The physical realization of the strong coupling at room-temperature is of great interest and significance in quantum technologies. Plasmonic system is ideal for achieving strong light-matter interaction. This thesis mainly investigates the optical properties of plasmonic nanostructure dimers and their ability to interact with quantum emitters. In addition to plasmonic dimers, we also proposed a long-desired phonon laser model driven by the temperature gradient.
The background theory of plasmons, emitters, plexcitons, and the numerical method will be presented in Chapter 2. In Chapter 3, we first investigate the plasmonic gap resonance of bowtie-shaped gold plasmonic nanocavity on substrates. By varying the substrate materials, the elevation of the hotspot is discovered, which is ideal for interacting with 2D emitters on the upper surface of the nanocavity. Then the interaction and coupling dynamics with the single cell and 2D emitter are revealed.
Next, we integrate the plasmonic dimer resonances with the concept of coherent perfect absorption (CPA) via driving the plasmonic dimer by a plasmonic guided mode of a semi-infinite metal nanowire in Chapter 4. We demonstrated that the CPA condition can be predicted and CPA for both the bonding and anti-bonding modes can be achieved. When a single cell emitter is added to the dimer, the reflectance spectrum demonstrates a dual-peak lineshape and anti-crossing behaviour. The plexcitonic dressed states can be sustained under the corresponding CPA states.

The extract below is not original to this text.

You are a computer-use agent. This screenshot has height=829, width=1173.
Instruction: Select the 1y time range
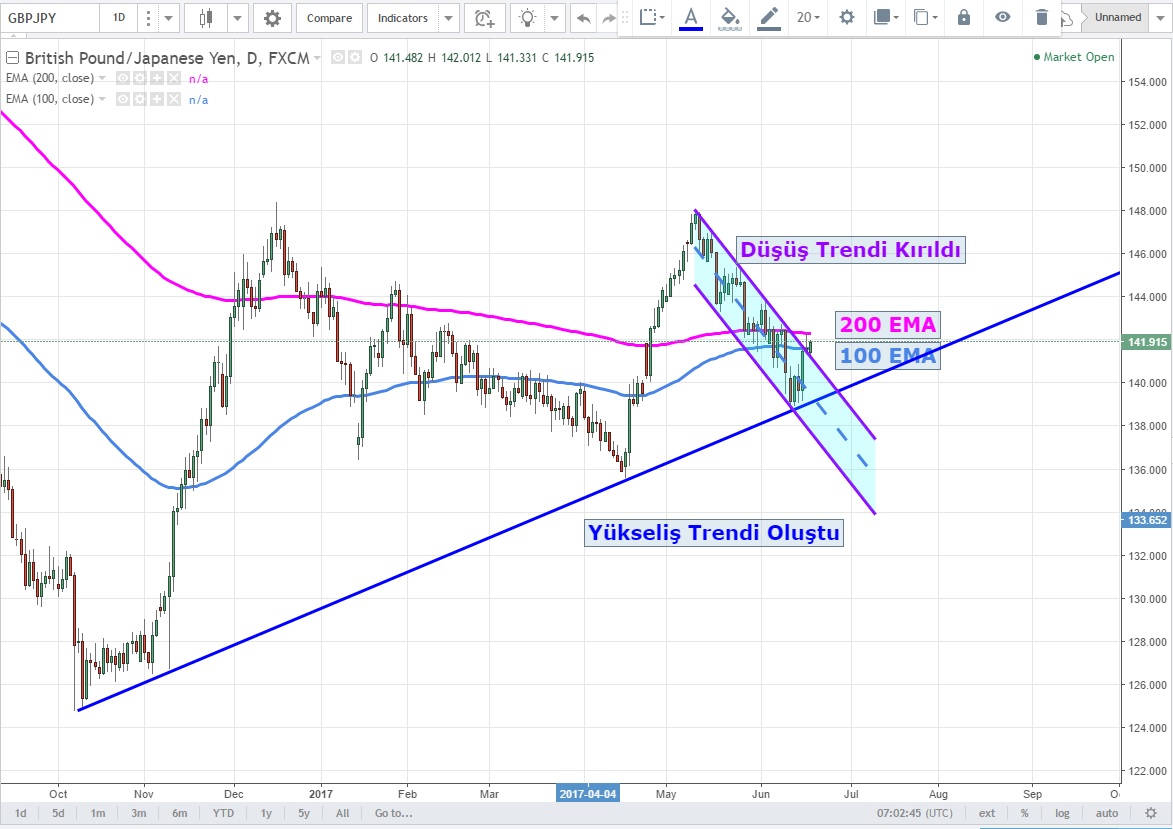pyautogui.click(x=266, y=813)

Finally, an innovative four-level phonon laser driven by plasmonics near-field transducer generating temperature gradient is proposed in Chapter 5. By coupling the gain medium with the thermal reservoirs, we demonstrated that population inversion can be achieved and the amplification of phonon modes is realized. We discovered that the incoherent transitions of the gain medium are deleterious for lasing process, resulting in a significant decrease in the phonon amplitude.